Start of Block

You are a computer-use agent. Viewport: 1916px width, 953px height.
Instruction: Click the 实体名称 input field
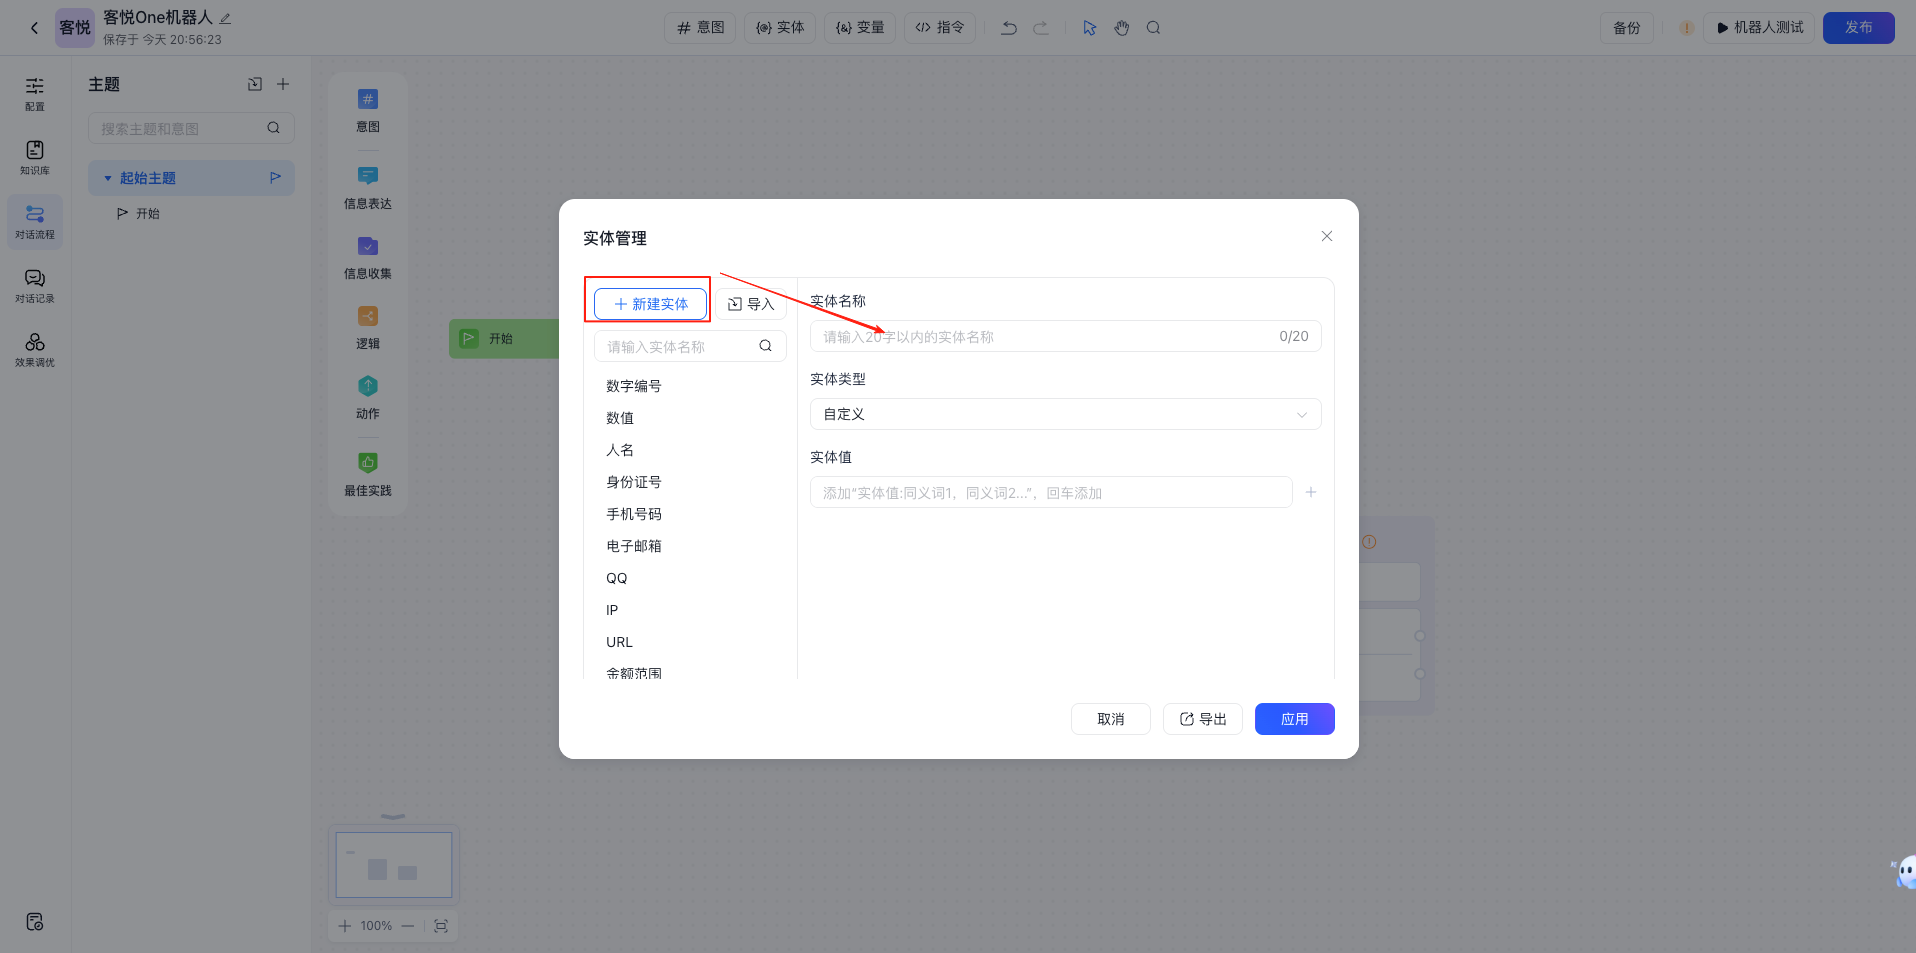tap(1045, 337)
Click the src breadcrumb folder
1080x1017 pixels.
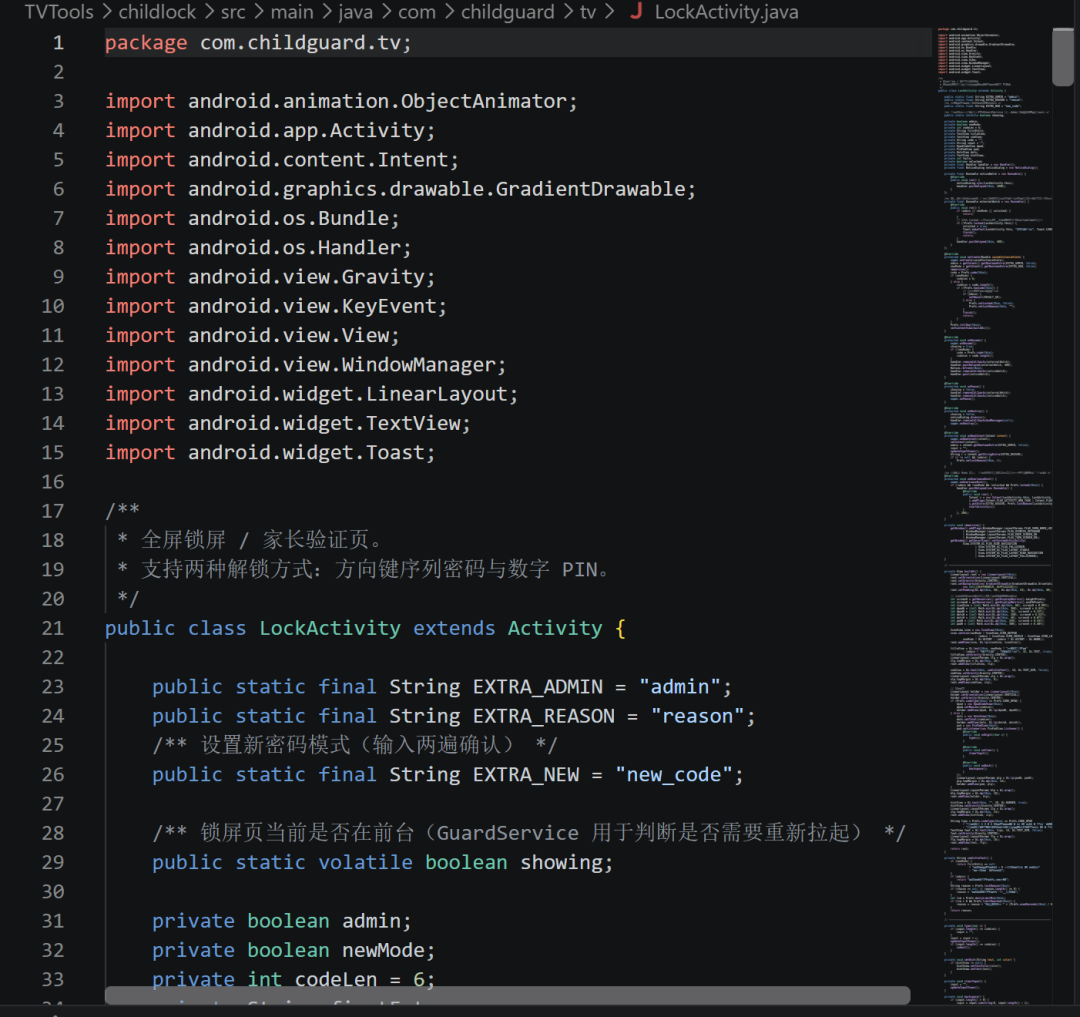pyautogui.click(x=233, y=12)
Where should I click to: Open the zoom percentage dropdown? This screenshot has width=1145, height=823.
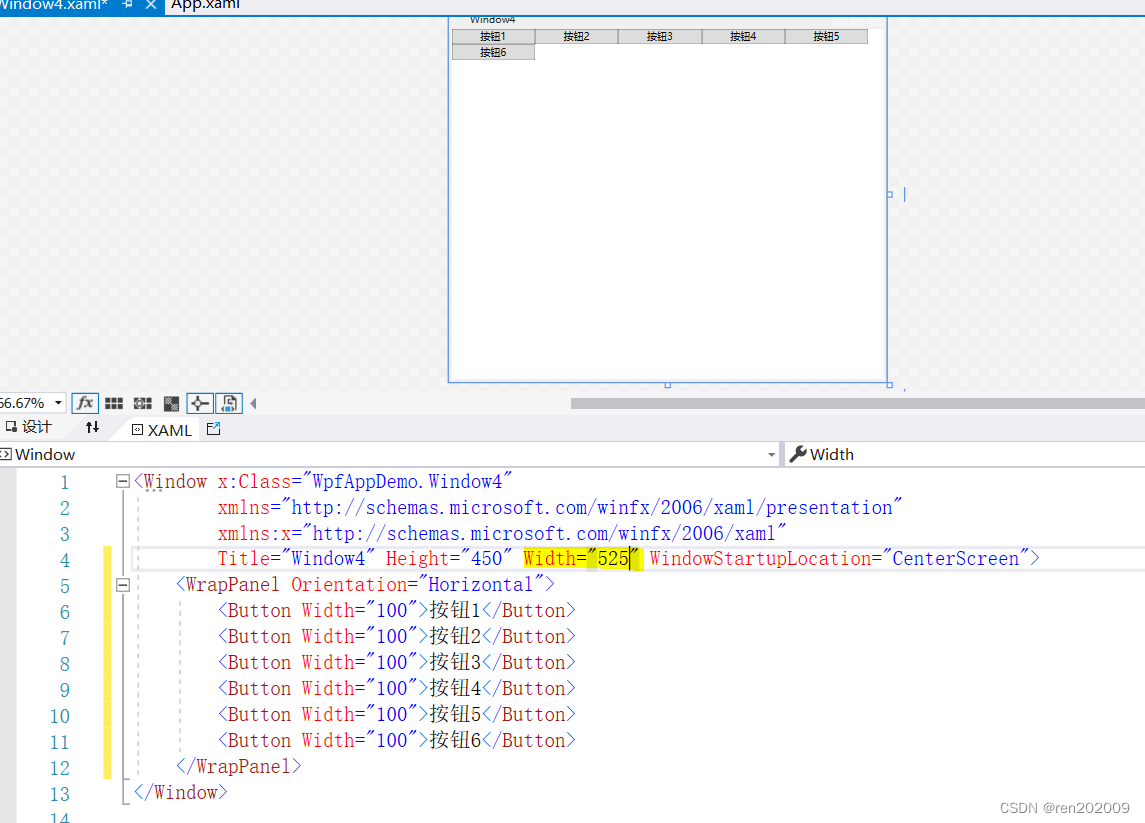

End of Block

Report each line of the material in which the string "height" occurs.

YOUR RESPONSE:
You are a computer-use agent. Viewport: 1916px width, 953px height.
Where should I click to: Open the zoom percentage dropdown? This screenshot has width=1145, height=823.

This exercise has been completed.